En las ceremonias,
al temblor de la hogueras…
La
obscuridad era completa.
Una leve brisa comenzaba a
sentirse.
El silencio se quebró con el
ruido cada vez más intenso.
Un par de ojos se vislumbraron
en la distancia. Comenzaron a agrandarse.
Una ola de papeles empezó a
danzar por todas partes mientras el rumor ensordecía. Chirrido de metal sobre
metal, crujidos de materiales.
Sin mediar nada más.
¡UUOOOSSSSHHHH! El subte pasó raudo.
Diana, apoyada sobre la
pared, veía pasar el juego de luces de las ventanillas, mirando casi sin ver
los rostros, que como en una recorrida infernal se desdibujaban en la
distancia.
Las lágrimas corrían por sus mejillas como un
reguero gris que brillaba en las vías, alargando los rieles.
Su cuerpo, esbelto, se sacudía
intermitentemente por los sollozos.
Un manto cubría su vestido que
llegaba hasta el suelo.
Se detuvo.
Escuchó atentamente y sintió más
que supo, que alguien la seguía.
En la
lejanía, Vulcano, el ser mitad
hombre, mitad animal, tremendo ejemplar de casi cuatro metros de altura, el
último de su raza extinta ya hace diez mil años y creadora de los túrneles,
estaba tras sus pasos.
Cuando la alcanzó, Diana sólo
atinó a aferrarse a él con desesperación.
Una nobleza infinita cubrió el
rostro del semidios y alzando con una mano a la bella Diosa, comenzó el largo
peregrinar por la obscuridad chapaleando agua putrefacta.
Su
nombre era Ares.
Había matado a Tártaro el monstruo de la oscuridad y
reinaba en su lugar.
Un reinado de luz.
Su cuerpo enjuto, fornido y
musculoso, no dejaba entrever su gran edad.
Sentado en el trono, con el
báculo de poder en su mano, meditaba.
El cuerpo retraído solo estaba
cubierto por un manto blanco que dejaba el pecho al descubierto.
El símbolo del rayo colgado de
una cadena, brillaba por la luz de cada subte que pasaba, dejando su estela.
Sus largos cabellos blancos y su
poblada barba, gemían por el viento.
Diana había escapado.
Como su Diosa y esposa gobernaba
junto a él, pero la llegada de Perseo,
el humano, había trastornado todo.
Enamorada de sus hazañas, huyó
con él.
Los buscó por centenias… y al
final, los encontró.
Envió tras ellos a Céfiro, Dios del viento subterráneo,
cuyos soplidos son tan fuertes, que aún hoy perduran en los túneles permitiendo
al subte alcanzar su máxima velocidad.
Enfrentado
con Perseo, Céfiro debió usar todas sus argucias en la lucha.

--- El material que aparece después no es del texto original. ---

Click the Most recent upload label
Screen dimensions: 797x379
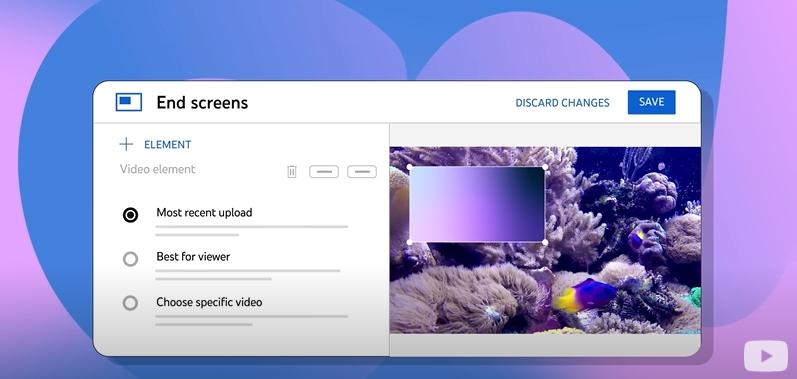(204, 212)
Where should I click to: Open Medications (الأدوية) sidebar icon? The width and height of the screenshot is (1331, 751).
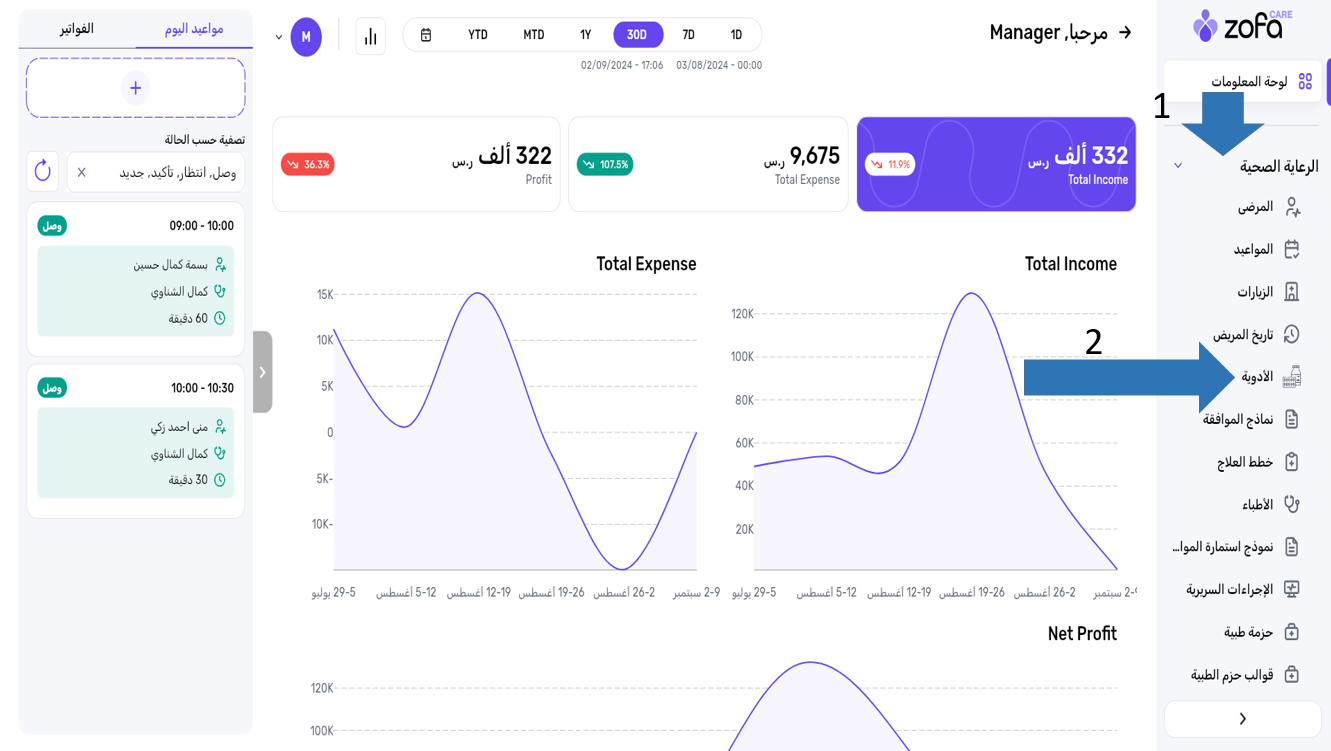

Aunque aquel era humano, su
figura, extremadamente musculosa con su casco guerrero, sus polainas de cuero
trenzadas y su vasta experiencia, imponían respeto.

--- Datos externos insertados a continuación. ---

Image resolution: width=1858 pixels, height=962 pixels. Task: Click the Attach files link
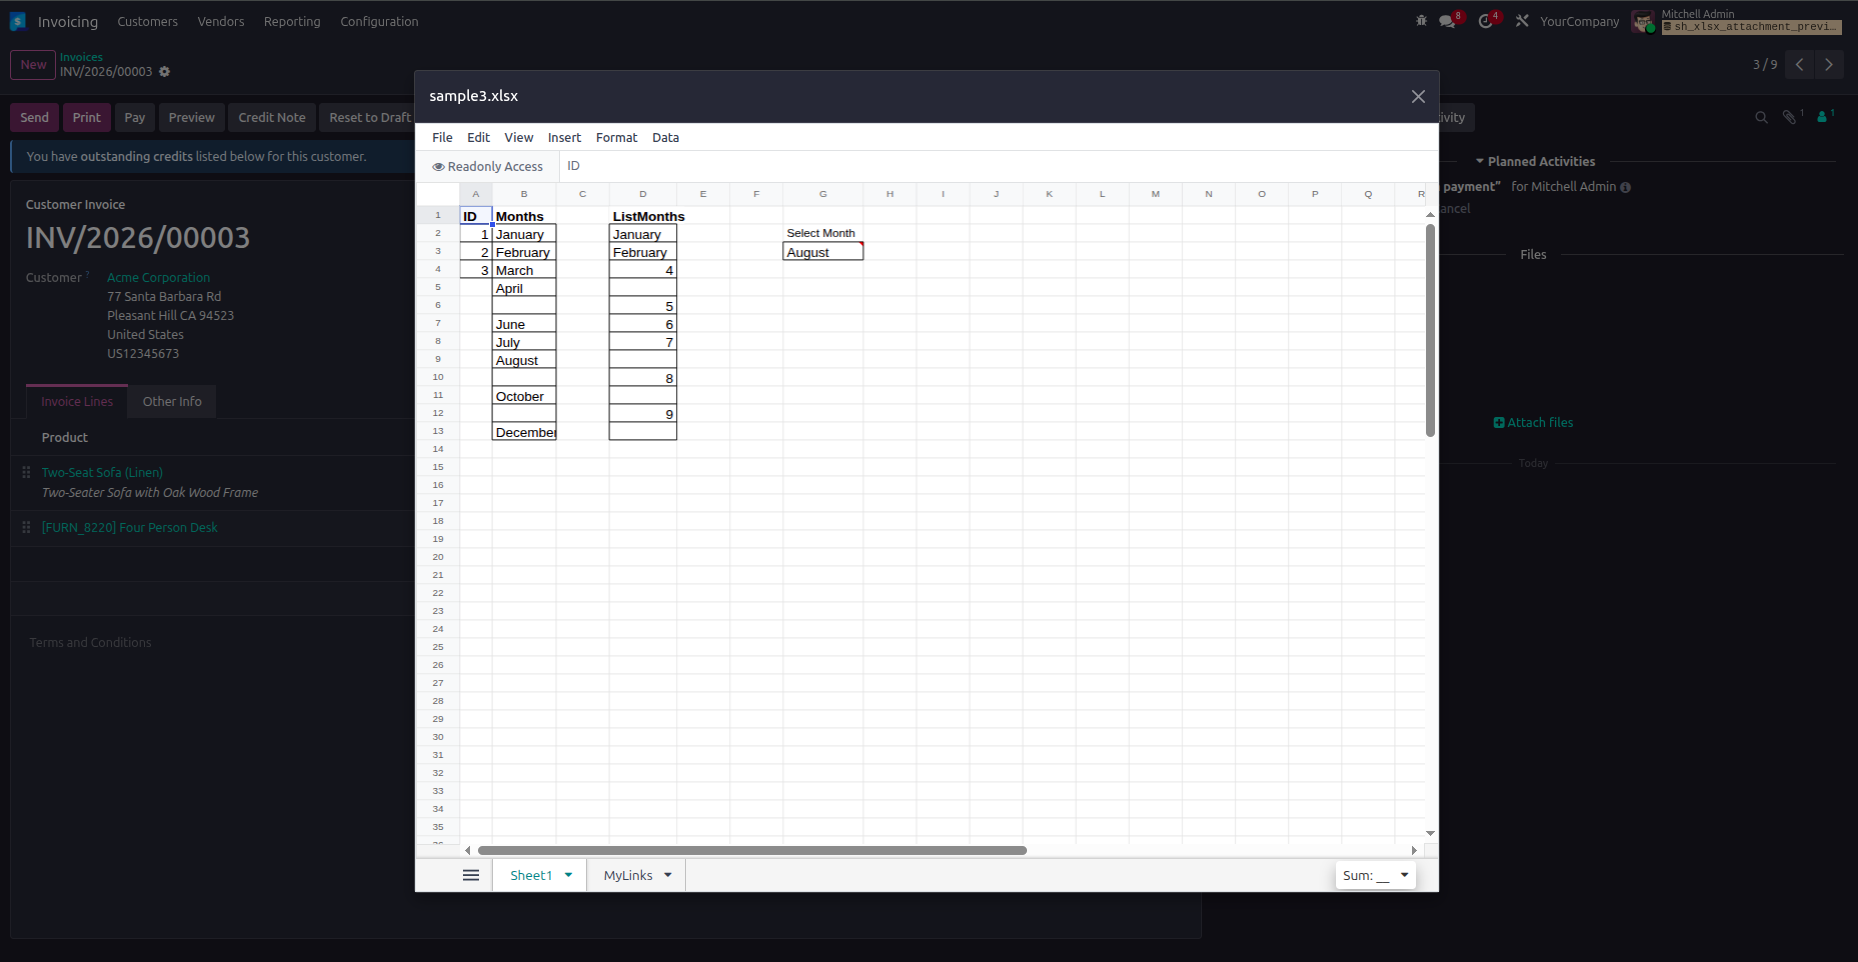1533,423
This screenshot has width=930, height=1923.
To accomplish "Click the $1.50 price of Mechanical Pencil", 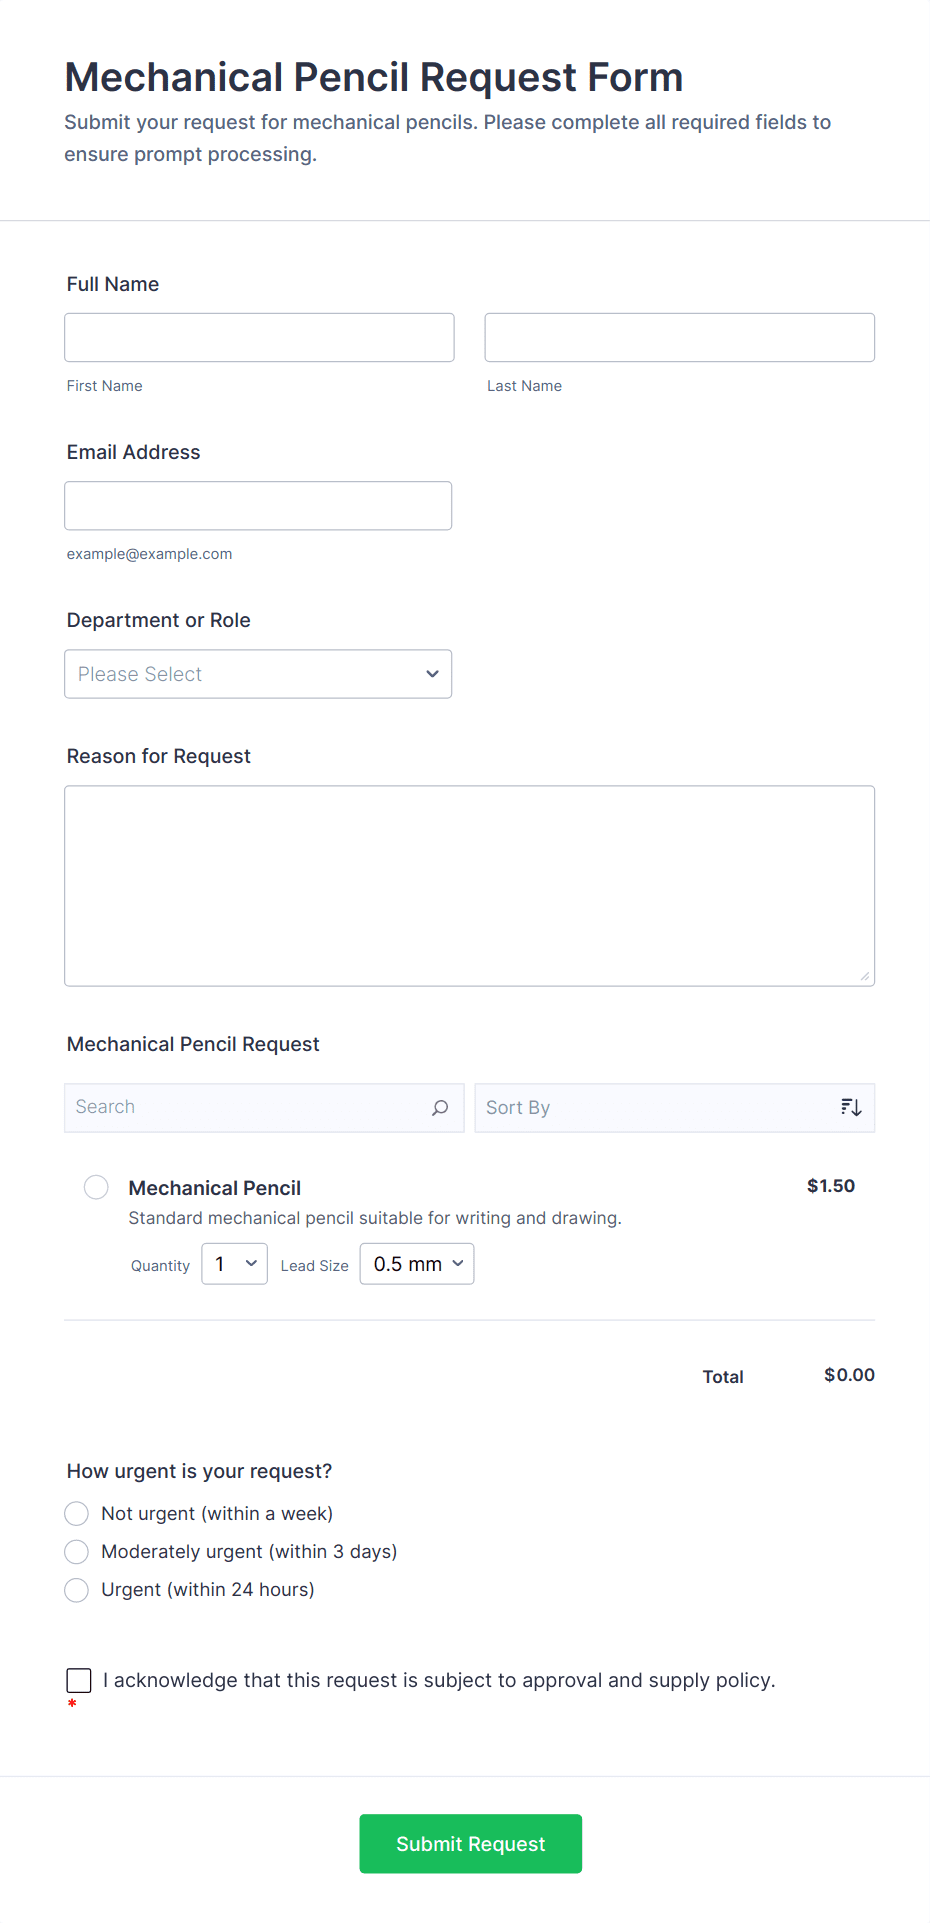I will point(830,1186).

Las estocadas iban y venían.
El reflujo de estrellas que
salpicaban al golpearse entre sí, se veía desde las ventanillas.
Los escudos entrechocaban con un
ruido sordo y atemorizador.
El polvo se levantaba haciendo
casi irrespirable la atmósfera, pero ninguno de los dos retrocedía.

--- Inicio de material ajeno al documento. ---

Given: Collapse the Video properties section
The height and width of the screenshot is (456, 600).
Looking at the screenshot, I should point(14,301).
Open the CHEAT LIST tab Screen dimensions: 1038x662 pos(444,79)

El tiempo pasaba, el sudor
empapaba el cuerpo de los dos contendientes, y en un paso en falso, la espada
de Céfiro, haciendo una finta, penetró por el costado derecho de Perseo y lo
atravesó como a una fruta madura, partiéndole el corazón.
El desgarrador grito de Diana se
escuchó en los túneles.
Parecía el chirriar de los
frenos del subte.
Tendida a los pies de Ares,
suplicó, lloró y se desgarró, pidiendo por su amado.
Su pesar fue considerado
sincero.
Perseo volvería a la vida como
un semidios y a cambio Vulcano moriría. Una vida por otra.
El mandato fue cumplido.
Aún hoy su corazón deja sentirse
a veces, retumbando en los túneles: tatá-tatán
Pero
el verdadero suplicio llegaría poco después.
Se contaba en las ceremonias, al
temblor de las hogueras, que Diana sería encerrada en uno de los infinitos
trenes y Perseo, desde ese día la buscaría, descartando incansablemente cada
subte.
Así es como llegan a nosotros:
¡Uno tras otro... uno tras otro... uno tras otro!